Court of Appeal of California, First District, Division Two
Mar 4, 1942
50 Cal.App.2d 327 (Cal. Ct. App. 1942)


Docket No. 11988.

March 4, 1942.

APPEAL from a judgment of the Superior Court of Los Angeles County. Charles S. Burnell, Judge. Affirmed.

Conroy Conroy, Edward L. Conroy and Alvin Wendt for Appellant.

Earle M. Daniels, Hallam Mathews and John A. Gilligan for Respondent.

This is an appeal by the plaintiff, who sues as administratrix of the estate of her deceased husband, from a judgment in favor of the defendant. The action was tried on the fourth amended complaint of plaintiff. The complaint alleges three causes of action. The first cause of action is based upon the theory that plaintiff's husband was a beneficiary under an oral trust by the terms of which plaintiff, as his administratrix, claims to be entitled to certain personal property in the possession of defendant. The property in controversy, according to the complaint, was acquired by the defendant without consideration and with knowledge of the existence of the trust. Plaintiff alleges that the exact amount of the property so held by defendant is peculiarly within the knowledge of the defendant but that according to plaintiff's information it had a reasonable value when so acquired by defendant of approximately $125,000. The second cause of action is likewise based upon the existence of the same alleged trust. In view of the nature of plaintiff's contentions its allegations need not be further set out. The third cause of action was held by the trial court not to state facts sufficient to constitute a cause of action and defendant's objection to the introduction of evidence under that count was sustained on that ground. Appellant does not question the correctness of the court's ruling on that cause of action. The prayer of the complaint is in brief that the defendant be required to account for all of the trust estate alleged to have been received by her and that the trust be carried into effect.
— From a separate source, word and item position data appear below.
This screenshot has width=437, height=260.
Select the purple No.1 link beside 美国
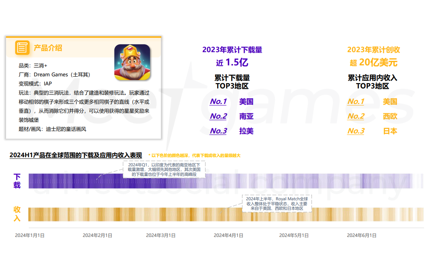[x=218, y=102]
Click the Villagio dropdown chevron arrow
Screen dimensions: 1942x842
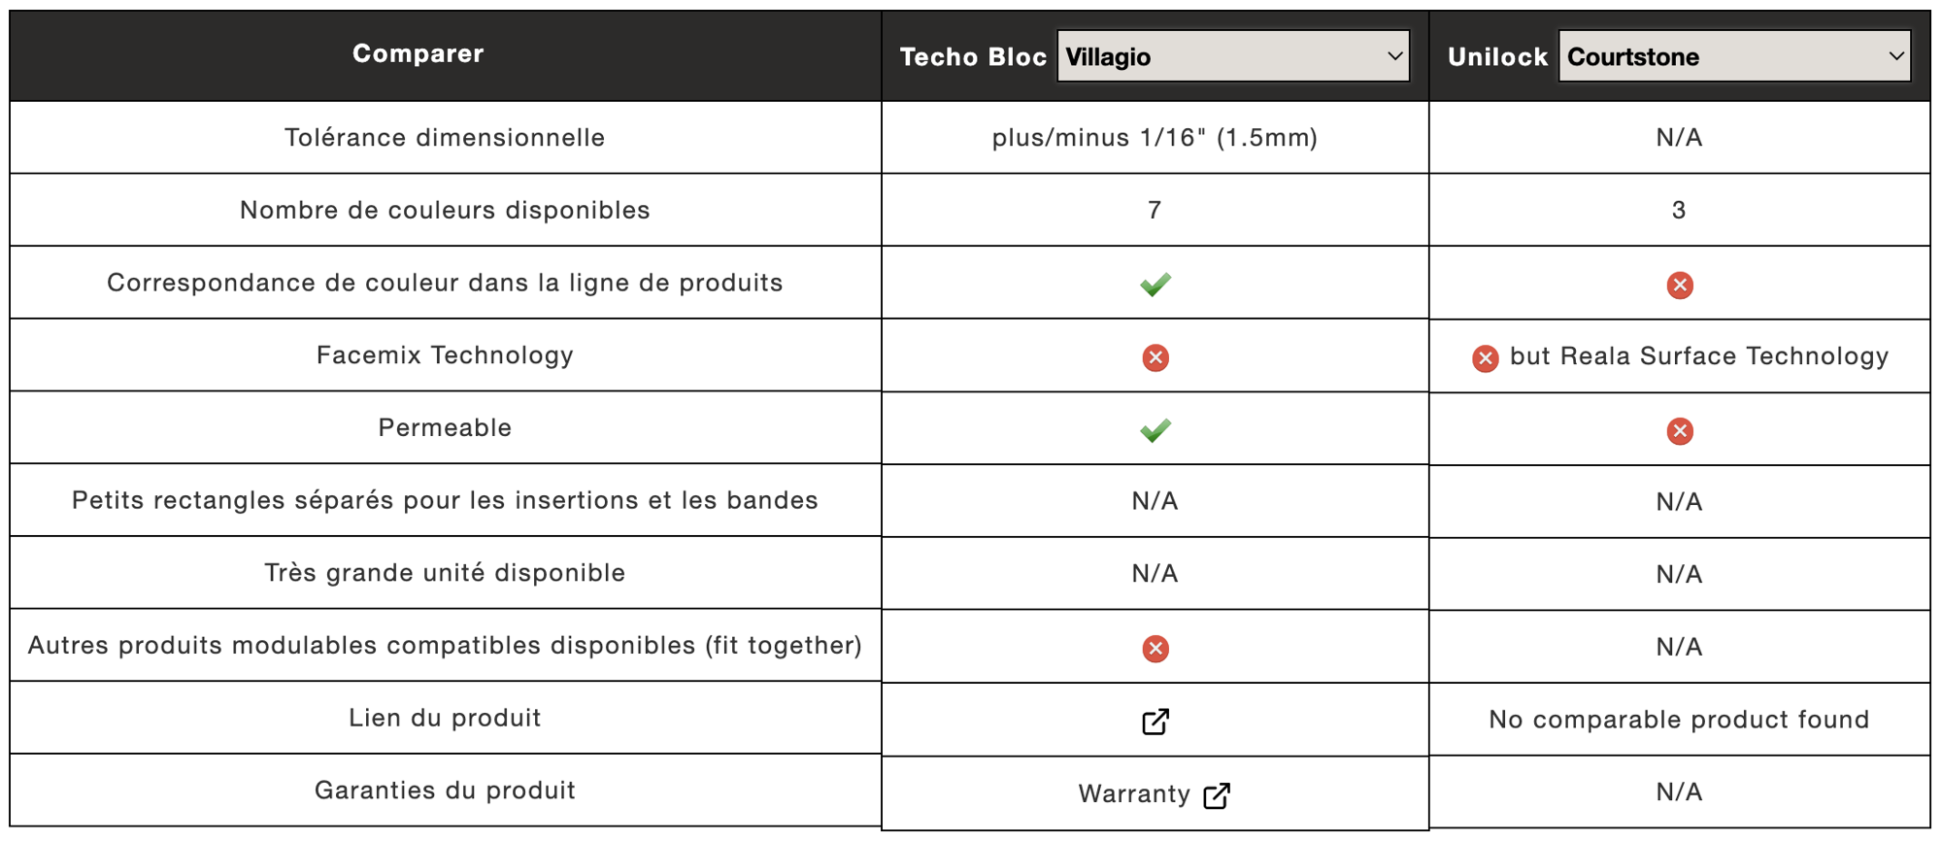[1394, 56]
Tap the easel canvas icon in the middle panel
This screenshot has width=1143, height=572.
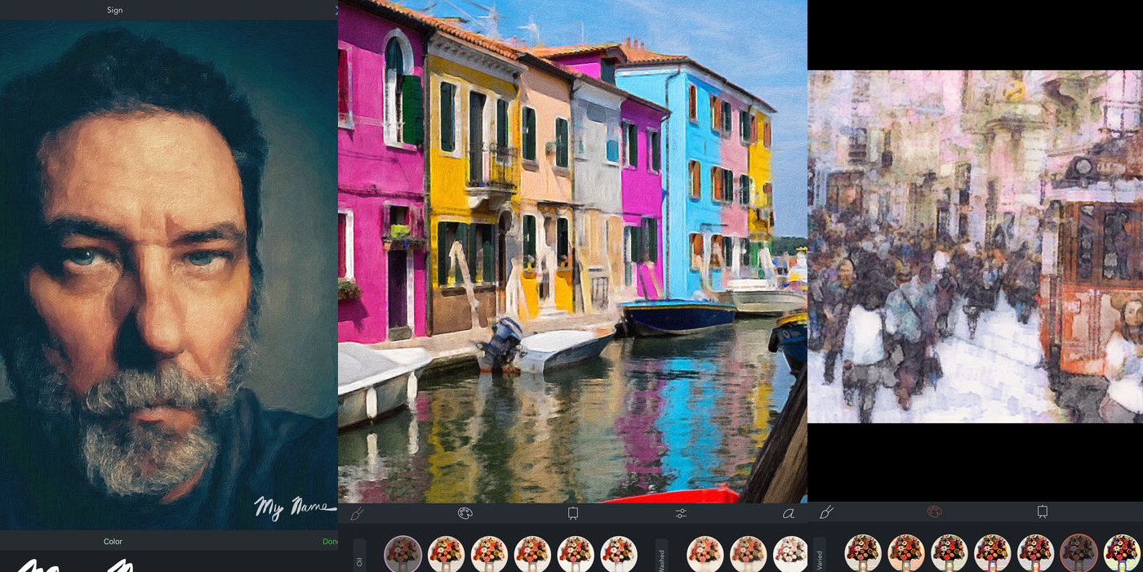pyautogui.click(x=573, y=513)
In somewhat greater detail the facts pleaded in plaintiff's first cause of action may be stated as follows. In the year 1900 Chester M. Lane was divorced from Ellen Dora Lane in the State of Illinois. In 1913 Mrs. Lane came to California where she continued to reside until her death in 1938. In 1915 Mr. Lane came to California where he resided until his death in 1934. Plaintiff alleges that in 1927 Chester M. Lane transferred all of his personal property to his divorced wife under an oral trust. The precise terms of the trust need not be set forth. It is sufficient to state that it provided that on a certain contingency the estate of his son, Harry C. Lane, would on the death of the son become entitled to one-half of the trust fund. The complaint alleges that the son, Harry C. Lane, died on July 19, 1937, leaving surviving him his wife, the plaintiff herein, and a daughter, Helen Hambright. The plaintiff, as the administratrix of the estate of her late husband, contends that she is entitled to maintain this action and to enforce the alleged trust.

Appellant's principal contention is that upon the trial of the case the testimony of her witnesses was unimpeached and uncontradicted, that she was therefore entitled to judgment and that the lower court erred in holding otherwise.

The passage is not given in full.